Species of grass-like plant

Ptilotus eriotrichus is a species of flowering plant in the family Amaranthaceae and is endemic to the south-west of Western Australia. It is a
prostrate to erect or scrambling shrub with wiry stems, egg-shaped to lance-shaped stem leaves that are densely hairy on the lower surface, and white, oval, hemispherical or cylindrical spikes of flowers.

== Description ==
Ptilotus eriotrichus is a prostrate to erect or scrambling shrub that typically grows to a height of 20–90 cm and has wiry stems. The stem leaves are egg-shaped to lance-shaped, 7–35 mm long and 2–12 mm wide and densely hairy on the lower surface. The flowers are borne in white, oval, hemispherical or spherical heads with densely arranged flowers. There are glabrous, colourless bracts 3.2–4.3 mm long and bracteoles 3.8–5 mm long. The outer tepals are 6.2–8 mm long and the inner tepals 5.5–7.2 mm with a tuft of hairs on the inner surface. The style is 0.9–1.1 mm long and fixed to the side of the ovary. Flowering occurs from September to December, and the seed is orange, brown or pale brown.

==Taxonomy==
This species was first formally described in 1910 by Alfred James Ewart and Jean White-Haney who gave it the name Trichinium eriotrichus in Proceedings of the Royal Society of Victoria from an unpublished description by William Vincent Fitzgerald. In 1991, Philip Sydney Short transferred the species to Ptilotus as P. eriotrichus in the journal Muelleria. The specific epithet (eriotrichus) means 'woolly hair'.

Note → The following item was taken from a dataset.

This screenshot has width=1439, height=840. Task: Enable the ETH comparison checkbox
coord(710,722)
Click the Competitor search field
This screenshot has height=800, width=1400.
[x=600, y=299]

==Distribution and habitat==
This species of Ptilotus grows in red sand or clay is found in the Avon Wheatbelt and Geraldton Sandplains bioregions of south-western Western Australia.

==Conservation status==
Ptilotus eriotrichus is listed as "not threatened" by the Government of Western Australia Department of Biodiversity, Conservation and Attractions.